Quoted passage:
_____

Chapter Fourteen
Adjudicating Moral Inquiry: Scientific Reason and/or Dialogical Encounters
Eloise A. Buker
Professor Jean Porter wrestles with a key issue in our postmodern academy, which is how to make truth claims while recognizing the ways in which truth is framed and limited by traditions, cultures, historical contexts, practices, and languages. Because she focuses on moral inquiry, she turns to Alistair MacIntyre, whose Gifford lectures are published as Three Rival Versions of Moral Enquiry. Moral pluralism has undercut the Enlightenment epistemology, which promised to position the inquirer in a value-free, morally neutral position to judge truth claims. Science, the exemplar of this approach, has demonstrated the value of empiricism as well as the limits of claims to social transcendence. No longer can reason, even within rigorous empirical methodologies, claim to position the researcher as a judge freed from the values of a particular social context. Although reason offers justifications for a variety of actions, it can no longer, if it ever did, resolve dilemmas or create consensuses. The failure of reason as the arbiter for truth claims makes this not only an epistemological concern but a political one as well. If reason cannot determine the good, then how shall moral claims be substantiated sufficiently to be persuasive in sustaining social order? Even democracy, which relies on agreements, depends on deliberation shaped by truth claims. The problem of substantiating truth claims is particularly acute for the academy, whose primary work has been articulating notions of truth.
Porter begins by explaining that the problem is that we have “fragmented moral traditions” and so lack “broad agreement on reasons,” which leaves citizens with a choice in resolving moral debates between a fundamentalist Enlightenment model of truth, on the one hand, or, on the other, skepticism.[1] She finds in MacIntyre a scaled down version of reason, a “mode of rationality embedded in the development of a tradition.”[2] The issue here is twofold. First, the search for a broad-based consensus may itself be part of the problem. I wonder if MacIntyre in After Virtue is suggesting that part of the problem is our desire to seek broad-based solutions, because, in the last paragraph to this work, he suggests that the solution is to practice virtue in “local forms of community within which civility and the intellectual and moral life can be sustained.”[3] Perhaps relying on reason to resolve broad-based disputes is part of the problem. Maybe reason is a feature limited to a local community and fails when attempts are made to apply it to broad-based situations. While in times of global strife, citizens yearn for a broad-based consensus so that reason can settle threatening disputes. Reliance on reason to end wars has not worked. It may be that an urge for consensus can lead to desires for domination and the suppression of rival views. Reasons have not yet been decisive in resolving value conflicts even within cultures because reasons offer differing solutions rather than a single resolution.

_____

Data:
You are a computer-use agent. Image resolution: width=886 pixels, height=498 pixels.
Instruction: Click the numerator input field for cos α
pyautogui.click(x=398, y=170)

_____

Pick up the essay on adjudicating moral inquiry after its final sentence and carry it forward. The material has no connection to the essay on adjudicating moral inquiry.

Second, in searching for examples of the resolution of rival positions within a tradition, Porter turns to science. It is here that Porter and MacIntyre most clearly disagree. Porter argues that scientific discourse, unlike moral discourse, offers ways to discover “superior” solutions, and she points to Aristotelian, Newtonian, and Einsteinian physics as three rival traditions that offer examples of progressively more “adequate” explanations. Porter explains that a tradition is reformed by finding a better version in its later stages as it learns from itself. For her, science illustrates how traditions can determine which rival view is the better or which solutions are “superior.”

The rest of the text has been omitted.